The Catholic Church is an antiquated institution, most evident through their fundamental opposition to the rights of LGBT Community. The current state of play suggests that rights are prioritised: a Catholic’s right to attend a Papal mass is superior to equal rights for all, including the right to protest.
Are we really to believe that Catholics are the single most oppressed group in Ireland, whose faith is so fragile that a challenge to their Father represents a threat to their fundamental rights?
Secularism is a smokescreen, the reality is Ireland is a Catholic country. We should be grateful that the Church allows us the honour of funding their schools and hospitals; it more than makes up for the €1.3 billion promised to the victims of child abuse at their hands. But surely this is not enough for such a generous organisation?
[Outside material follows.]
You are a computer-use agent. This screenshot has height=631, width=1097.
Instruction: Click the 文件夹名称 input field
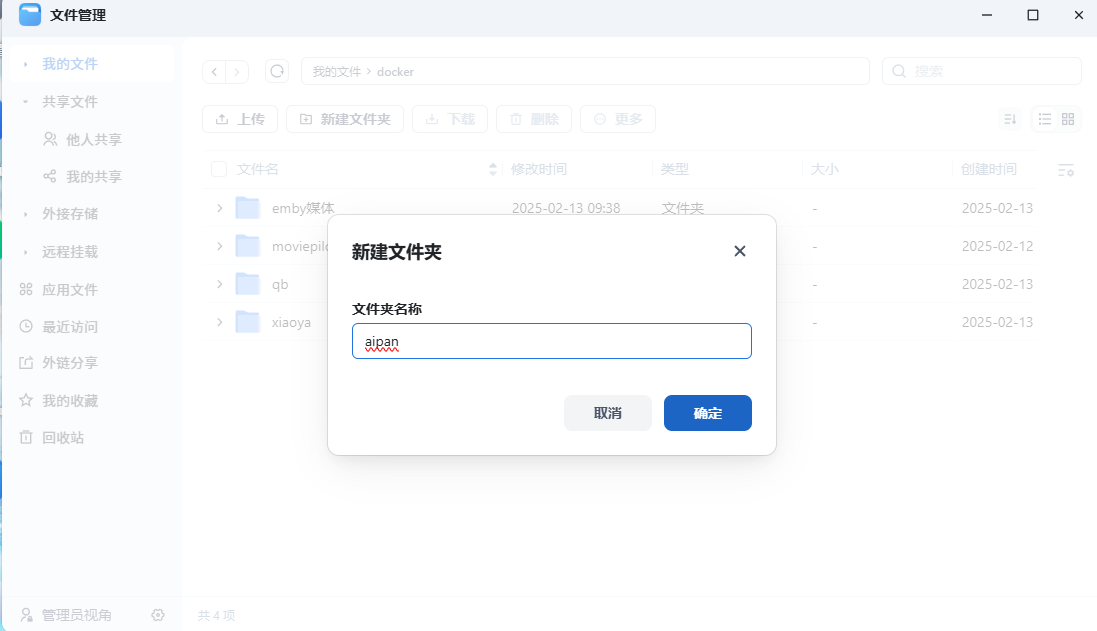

Our compliant state is willing to fund, not just security costs, but communications equipment to facilitate the Pope’s address to his devotees too. It is common in pluralist societies that value freedom of religion for the state to fund religious services and PR stunts by private organisations on such a grand scale.
Of course, though, we would do this for any head of state or government gracing our emerald shores. It is standard practice to roll out the red carpet for benevolent dictators whose states have an embassy in every parish, a foothold in over ninety percent of primary schools, and a criminal history on every inch of the island. Although, if we are to regard the Pope as just another head of state worthy of the hospitality offered in a state visit, we must also acknowledge that no other head of state peddles their influence in such a manner. What foreign President uses their representatives and pulpits in Ireland to dictate to their parishioners their opposition to contraception, divorce, same-sex marriage and abortion?
The Liverpool Metropolitan Cathedral
One thing that irritates me is being expected to remain quiet, to turn a blind eye to the actions of a criminal institution. A criminal institution which I regard as one of the biggest tools of oppression in the modern world. Faith and a desire to attend mass is irrelevant. I’d rather be called ‘petty and mean-spirited’ by the Taoiseach than be an apologist for the Catholic Church.
I have been told to mitigate my outrage. There must, always, be a middle ground. Well, I could be calling for the Church’s properties to be confiscated up to, and possibly exceeding, the money they owe to their victims. I could be calling for the Pope to be denied exit from Ireland until the money owed is paid. I could be calling for the Pope and every one of the Church’s representatives to be chased out of the country by a justifiably angry, Simpsons-style mob. I could use the tickets I acquired, for free, to visibly and vocally disrupt the Pope’s mass, no doubt upsetting attendees even more so than just not showing up. But no, I’ve opted to go the route of a relatively subdued protest, following an established tradition of empty-seating a public figure with whom, as a severe understatement, I profoundly disagree.
And to those who think such a protest is pointless and self-serving? All I have to say is the Pope’s visit is weeks away, yet this silent, invisible protest is already in the international media and attention is once again being paid to the crimes of the Catholic Church for which it has not made amends, and whose perpetrators it continues to protect. Is this not a primary aim of any protest? I’ll take that as a success.